Document:
---

Friday, March 7, 2008

The 1996 Case for Rapid Rail (STARRT) v Light Rail

STARRT, an alternative to the RTA proposal.

by David E. Carnes

The Puget Sound area is roughly the same size as the
greater San Francisco Bay area; about 60 miles by 35 miles;
the population is roughly comparable. This being the case,
any rail transit system under consideration for this area
should have the same SERVICE MODEL.

The builders of the BART (Bay Area Rapid Transit)
system in the San Francisco Bay Area took as their service
model a high-speed, isolated-route system. By using BART,
it is possible to travel from Hayward to San Francisco (a
thirty-mile distance) in about 30 minutes. Because of a
similar geographical challenge (a body of water that limits
the number of routes into the primary city in the area),
commuting by car is not as practical because of traffic
snarls that can pop up at any time and cause major delays.

---

Information provided:
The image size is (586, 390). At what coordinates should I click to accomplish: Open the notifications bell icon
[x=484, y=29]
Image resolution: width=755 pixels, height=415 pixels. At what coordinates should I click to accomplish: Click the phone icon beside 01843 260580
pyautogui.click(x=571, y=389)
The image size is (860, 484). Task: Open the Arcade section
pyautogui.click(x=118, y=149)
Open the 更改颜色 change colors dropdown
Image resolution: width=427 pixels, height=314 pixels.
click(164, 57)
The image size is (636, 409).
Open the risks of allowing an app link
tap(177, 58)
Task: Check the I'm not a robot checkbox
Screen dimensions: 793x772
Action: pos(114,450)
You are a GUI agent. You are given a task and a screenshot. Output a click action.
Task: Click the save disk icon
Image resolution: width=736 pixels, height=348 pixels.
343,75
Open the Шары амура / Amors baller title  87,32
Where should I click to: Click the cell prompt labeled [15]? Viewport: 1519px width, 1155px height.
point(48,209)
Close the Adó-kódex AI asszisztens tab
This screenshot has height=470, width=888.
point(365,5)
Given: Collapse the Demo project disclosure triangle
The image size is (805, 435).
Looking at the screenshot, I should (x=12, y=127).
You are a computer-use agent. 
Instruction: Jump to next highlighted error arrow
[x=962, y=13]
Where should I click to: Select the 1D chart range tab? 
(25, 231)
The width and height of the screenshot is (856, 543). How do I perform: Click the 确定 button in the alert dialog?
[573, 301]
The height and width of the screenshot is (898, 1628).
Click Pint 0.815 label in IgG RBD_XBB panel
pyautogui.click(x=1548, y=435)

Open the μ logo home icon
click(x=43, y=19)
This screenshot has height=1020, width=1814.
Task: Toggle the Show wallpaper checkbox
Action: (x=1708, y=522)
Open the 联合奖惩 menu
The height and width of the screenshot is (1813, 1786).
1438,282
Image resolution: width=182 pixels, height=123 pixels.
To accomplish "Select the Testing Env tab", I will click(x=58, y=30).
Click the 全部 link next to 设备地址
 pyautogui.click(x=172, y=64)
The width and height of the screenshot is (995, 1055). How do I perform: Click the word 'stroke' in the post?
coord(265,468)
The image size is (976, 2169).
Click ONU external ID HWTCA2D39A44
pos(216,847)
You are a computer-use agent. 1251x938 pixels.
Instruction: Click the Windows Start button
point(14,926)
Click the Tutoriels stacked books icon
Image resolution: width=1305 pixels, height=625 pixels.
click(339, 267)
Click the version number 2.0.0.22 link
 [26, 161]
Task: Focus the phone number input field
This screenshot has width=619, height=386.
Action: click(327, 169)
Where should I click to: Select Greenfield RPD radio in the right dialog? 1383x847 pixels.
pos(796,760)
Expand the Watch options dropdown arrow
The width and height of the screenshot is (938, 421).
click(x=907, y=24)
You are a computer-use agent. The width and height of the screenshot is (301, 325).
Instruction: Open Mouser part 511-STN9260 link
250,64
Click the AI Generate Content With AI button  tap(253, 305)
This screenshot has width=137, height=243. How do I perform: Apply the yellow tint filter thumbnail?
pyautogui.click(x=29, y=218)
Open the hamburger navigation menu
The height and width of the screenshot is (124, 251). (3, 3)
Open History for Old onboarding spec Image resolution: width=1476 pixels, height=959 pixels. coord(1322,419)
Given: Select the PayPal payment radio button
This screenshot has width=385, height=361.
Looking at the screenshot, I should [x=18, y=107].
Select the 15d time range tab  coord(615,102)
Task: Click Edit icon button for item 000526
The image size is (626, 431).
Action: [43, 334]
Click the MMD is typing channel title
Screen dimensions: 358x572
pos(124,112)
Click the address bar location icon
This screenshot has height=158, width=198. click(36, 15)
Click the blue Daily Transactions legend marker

---

The exercise:
List every acronym in the rail transit article above, and give its expanded form when the article supplies one.

Result of the exercise:
STARRT (no expansion given); RTA (no expansion given); BART (Bay Area Rapid Transit)